[MATERIAL FOR THE TASK]
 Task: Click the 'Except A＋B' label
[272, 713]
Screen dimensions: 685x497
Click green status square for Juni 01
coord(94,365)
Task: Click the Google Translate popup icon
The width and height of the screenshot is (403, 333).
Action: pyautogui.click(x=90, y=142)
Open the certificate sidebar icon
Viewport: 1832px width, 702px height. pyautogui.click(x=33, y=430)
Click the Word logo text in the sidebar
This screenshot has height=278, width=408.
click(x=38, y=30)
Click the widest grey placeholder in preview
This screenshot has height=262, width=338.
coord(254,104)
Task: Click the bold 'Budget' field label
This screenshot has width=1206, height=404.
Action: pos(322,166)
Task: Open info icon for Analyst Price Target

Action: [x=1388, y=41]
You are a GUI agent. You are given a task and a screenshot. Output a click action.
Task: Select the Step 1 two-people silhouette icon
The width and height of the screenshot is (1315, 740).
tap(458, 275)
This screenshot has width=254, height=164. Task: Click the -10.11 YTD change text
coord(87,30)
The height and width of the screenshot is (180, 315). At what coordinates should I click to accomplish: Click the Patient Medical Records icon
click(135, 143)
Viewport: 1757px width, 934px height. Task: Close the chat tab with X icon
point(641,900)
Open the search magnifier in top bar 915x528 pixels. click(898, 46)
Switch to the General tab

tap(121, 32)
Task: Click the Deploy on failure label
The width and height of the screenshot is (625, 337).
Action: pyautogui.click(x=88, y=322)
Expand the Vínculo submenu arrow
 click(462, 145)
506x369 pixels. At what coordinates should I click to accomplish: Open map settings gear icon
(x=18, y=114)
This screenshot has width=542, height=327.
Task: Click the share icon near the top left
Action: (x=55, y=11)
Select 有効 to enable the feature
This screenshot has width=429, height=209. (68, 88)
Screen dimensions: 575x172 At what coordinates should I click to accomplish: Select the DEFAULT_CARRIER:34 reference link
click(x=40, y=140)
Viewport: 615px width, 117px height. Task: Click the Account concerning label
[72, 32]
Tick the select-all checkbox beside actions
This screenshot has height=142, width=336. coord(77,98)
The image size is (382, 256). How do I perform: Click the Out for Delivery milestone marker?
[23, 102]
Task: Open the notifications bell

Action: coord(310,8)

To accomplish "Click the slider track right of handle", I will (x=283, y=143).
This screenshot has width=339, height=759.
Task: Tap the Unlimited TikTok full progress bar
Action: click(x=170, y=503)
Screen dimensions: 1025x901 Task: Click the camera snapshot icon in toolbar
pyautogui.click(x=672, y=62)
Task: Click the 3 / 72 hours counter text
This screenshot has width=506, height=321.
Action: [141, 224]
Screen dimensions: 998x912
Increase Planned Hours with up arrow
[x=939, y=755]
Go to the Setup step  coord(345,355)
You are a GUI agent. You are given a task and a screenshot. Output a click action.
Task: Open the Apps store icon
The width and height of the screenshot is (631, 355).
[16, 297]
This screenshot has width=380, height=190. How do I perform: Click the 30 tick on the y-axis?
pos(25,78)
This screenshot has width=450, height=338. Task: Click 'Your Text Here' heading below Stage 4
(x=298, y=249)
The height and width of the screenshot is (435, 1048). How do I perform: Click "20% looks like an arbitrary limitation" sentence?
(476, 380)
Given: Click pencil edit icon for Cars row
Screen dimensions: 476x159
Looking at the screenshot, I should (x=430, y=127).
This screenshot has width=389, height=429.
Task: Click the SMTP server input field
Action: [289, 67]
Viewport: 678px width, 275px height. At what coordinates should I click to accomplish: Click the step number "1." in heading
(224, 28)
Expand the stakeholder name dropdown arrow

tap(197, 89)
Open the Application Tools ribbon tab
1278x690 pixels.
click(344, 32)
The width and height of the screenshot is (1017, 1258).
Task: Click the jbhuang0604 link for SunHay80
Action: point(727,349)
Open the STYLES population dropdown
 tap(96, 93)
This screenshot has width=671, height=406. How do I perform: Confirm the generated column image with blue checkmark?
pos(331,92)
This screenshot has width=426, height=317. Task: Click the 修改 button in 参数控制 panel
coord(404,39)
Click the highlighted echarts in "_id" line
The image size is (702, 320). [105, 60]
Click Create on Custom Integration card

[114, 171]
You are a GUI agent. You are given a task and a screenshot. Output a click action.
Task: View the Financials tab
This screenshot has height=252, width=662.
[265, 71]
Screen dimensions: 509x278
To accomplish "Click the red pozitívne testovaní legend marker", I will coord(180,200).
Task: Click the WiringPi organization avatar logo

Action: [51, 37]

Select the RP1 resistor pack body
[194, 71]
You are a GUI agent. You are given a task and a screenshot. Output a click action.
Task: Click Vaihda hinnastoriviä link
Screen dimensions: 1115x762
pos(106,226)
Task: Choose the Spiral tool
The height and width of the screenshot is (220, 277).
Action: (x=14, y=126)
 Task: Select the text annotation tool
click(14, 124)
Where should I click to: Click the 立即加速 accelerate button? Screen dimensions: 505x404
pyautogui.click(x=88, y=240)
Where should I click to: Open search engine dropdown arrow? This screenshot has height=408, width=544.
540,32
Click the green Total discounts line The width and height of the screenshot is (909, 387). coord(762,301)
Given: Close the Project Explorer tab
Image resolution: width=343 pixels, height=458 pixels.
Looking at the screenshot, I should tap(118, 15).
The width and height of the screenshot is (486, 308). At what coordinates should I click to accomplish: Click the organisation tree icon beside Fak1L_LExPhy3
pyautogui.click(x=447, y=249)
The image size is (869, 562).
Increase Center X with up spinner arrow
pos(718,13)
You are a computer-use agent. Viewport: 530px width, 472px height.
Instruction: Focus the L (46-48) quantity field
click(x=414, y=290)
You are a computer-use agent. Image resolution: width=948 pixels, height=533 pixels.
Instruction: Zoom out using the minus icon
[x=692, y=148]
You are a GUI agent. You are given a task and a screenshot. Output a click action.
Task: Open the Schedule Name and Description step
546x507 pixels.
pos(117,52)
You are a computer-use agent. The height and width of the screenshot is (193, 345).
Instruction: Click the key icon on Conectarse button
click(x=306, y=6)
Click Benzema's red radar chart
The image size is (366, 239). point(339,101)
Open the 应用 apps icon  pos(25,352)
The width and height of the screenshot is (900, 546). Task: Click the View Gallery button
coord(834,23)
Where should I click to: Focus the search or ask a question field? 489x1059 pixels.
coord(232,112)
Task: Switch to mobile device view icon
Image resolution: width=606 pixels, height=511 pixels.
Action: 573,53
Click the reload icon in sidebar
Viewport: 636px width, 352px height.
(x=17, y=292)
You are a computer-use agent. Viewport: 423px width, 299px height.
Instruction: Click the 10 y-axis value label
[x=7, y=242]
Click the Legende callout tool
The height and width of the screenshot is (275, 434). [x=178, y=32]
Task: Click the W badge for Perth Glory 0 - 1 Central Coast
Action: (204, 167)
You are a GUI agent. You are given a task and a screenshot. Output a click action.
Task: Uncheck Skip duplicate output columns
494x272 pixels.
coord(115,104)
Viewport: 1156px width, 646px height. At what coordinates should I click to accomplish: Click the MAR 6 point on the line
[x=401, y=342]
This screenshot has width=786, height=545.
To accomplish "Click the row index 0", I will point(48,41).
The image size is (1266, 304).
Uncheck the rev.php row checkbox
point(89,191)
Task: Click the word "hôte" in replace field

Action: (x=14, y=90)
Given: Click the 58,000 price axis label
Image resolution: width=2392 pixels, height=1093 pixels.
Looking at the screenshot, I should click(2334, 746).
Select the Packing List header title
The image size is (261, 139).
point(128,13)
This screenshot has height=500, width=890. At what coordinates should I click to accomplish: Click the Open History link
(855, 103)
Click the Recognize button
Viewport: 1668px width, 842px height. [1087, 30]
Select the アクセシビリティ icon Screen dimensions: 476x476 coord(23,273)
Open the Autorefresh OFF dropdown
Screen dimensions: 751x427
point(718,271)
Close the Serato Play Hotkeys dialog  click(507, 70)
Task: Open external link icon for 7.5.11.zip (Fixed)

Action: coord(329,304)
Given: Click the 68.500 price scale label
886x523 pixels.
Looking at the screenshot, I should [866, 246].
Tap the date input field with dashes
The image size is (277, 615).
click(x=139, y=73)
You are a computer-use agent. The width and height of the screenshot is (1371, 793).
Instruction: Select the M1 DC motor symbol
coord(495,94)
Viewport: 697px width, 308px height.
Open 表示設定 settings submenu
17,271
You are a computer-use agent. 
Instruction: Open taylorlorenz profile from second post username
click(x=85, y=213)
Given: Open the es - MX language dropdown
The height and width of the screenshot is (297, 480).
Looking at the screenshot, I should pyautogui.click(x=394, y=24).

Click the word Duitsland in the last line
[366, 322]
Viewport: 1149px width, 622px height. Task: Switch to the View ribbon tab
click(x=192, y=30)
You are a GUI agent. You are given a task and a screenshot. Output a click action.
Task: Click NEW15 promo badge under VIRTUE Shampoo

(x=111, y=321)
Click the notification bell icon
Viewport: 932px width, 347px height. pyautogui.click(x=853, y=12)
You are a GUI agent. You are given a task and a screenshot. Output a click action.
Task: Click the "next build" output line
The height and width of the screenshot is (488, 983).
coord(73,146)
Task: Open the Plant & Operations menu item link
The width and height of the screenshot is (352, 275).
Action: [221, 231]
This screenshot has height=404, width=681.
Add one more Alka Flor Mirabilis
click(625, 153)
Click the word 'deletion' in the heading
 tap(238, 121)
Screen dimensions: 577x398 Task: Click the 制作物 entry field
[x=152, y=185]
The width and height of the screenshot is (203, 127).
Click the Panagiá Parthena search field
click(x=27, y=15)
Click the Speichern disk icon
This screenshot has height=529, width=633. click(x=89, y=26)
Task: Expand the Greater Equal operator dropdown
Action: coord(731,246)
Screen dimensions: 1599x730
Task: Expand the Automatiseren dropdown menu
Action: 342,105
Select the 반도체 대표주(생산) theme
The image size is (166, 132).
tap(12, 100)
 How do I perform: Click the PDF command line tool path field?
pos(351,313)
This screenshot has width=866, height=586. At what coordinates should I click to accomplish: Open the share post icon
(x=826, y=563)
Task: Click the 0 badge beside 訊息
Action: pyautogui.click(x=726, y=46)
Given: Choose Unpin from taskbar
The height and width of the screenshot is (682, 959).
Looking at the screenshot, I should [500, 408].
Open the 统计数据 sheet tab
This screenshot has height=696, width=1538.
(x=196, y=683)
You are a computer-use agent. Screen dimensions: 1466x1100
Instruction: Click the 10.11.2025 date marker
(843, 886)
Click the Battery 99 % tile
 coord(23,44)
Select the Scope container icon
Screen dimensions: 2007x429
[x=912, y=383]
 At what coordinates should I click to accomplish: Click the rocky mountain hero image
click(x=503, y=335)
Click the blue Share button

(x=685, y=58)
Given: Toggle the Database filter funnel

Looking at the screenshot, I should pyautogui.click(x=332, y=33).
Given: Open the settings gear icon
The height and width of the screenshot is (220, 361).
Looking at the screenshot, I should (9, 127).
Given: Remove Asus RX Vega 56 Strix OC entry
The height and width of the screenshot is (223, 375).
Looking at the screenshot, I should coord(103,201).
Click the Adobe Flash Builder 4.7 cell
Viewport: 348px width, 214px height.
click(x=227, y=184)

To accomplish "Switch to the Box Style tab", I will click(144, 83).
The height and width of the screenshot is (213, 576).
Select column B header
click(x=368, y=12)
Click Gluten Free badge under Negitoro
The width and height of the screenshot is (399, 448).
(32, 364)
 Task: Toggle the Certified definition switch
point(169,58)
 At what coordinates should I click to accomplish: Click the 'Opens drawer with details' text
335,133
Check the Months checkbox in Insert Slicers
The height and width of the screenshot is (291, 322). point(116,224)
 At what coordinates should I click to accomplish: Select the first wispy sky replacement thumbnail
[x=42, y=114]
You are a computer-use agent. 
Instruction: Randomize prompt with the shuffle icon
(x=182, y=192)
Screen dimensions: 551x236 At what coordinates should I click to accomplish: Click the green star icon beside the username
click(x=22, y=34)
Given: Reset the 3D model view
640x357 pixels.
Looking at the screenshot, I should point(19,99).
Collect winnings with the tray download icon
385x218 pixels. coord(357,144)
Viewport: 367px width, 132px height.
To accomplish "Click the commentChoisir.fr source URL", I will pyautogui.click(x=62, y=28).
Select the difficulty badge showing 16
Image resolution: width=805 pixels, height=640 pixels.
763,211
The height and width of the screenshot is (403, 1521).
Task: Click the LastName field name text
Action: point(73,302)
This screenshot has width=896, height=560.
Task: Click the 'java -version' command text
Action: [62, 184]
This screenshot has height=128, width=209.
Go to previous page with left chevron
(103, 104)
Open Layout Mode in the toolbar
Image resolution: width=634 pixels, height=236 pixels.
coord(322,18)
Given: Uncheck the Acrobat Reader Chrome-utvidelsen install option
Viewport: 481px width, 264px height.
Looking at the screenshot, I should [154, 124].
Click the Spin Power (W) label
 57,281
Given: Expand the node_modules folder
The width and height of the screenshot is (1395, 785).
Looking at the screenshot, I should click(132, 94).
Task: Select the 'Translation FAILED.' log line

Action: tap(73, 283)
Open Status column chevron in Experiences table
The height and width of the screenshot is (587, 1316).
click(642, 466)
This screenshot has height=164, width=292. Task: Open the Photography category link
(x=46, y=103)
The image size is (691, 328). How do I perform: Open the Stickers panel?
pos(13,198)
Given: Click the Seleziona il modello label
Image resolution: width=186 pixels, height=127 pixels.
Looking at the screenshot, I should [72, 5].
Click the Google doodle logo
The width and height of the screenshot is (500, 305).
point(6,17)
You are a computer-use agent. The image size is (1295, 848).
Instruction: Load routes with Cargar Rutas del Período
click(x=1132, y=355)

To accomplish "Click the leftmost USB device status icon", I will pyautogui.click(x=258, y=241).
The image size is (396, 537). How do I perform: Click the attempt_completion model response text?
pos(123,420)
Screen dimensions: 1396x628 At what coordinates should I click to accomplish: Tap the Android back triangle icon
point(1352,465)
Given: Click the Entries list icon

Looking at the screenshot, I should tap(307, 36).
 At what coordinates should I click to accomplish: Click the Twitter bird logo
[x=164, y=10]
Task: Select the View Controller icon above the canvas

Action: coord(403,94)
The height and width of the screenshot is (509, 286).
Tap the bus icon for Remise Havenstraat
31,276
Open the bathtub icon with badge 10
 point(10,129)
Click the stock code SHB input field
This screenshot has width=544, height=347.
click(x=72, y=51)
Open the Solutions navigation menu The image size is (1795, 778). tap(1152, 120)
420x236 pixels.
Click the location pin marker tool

[EXERCISE INSTRUCTIONS]
Up to and including the line with "Task: Click the bold 'Budget' field label", repeat the entries exactly, beginning at their first line.

[ANSWER SPACE]
 Task: Click the 'Except A＋B' label
[272, 713]
Screen dimensions: 685x497
Click green status square for Juni 01
coord(94,365)
Task: Click the Google Translate popup icon
The width and height of the screenshot is (403, 333).
Action: pyautogui.click(x=90, y=142)
Open the certificate sidebar icon
Viewport: 1832px width, 702px height. pyautogui.click(x=33, y=430)
Click the Word logo text in the sidebar
This screenshot has height=278, width=408.
click(x=38, y=30)
Click the widest grey placeholder in preview
This screenshot has height=262, width=338.
coord(254,104)
Task: Click the bold 'Budget' field label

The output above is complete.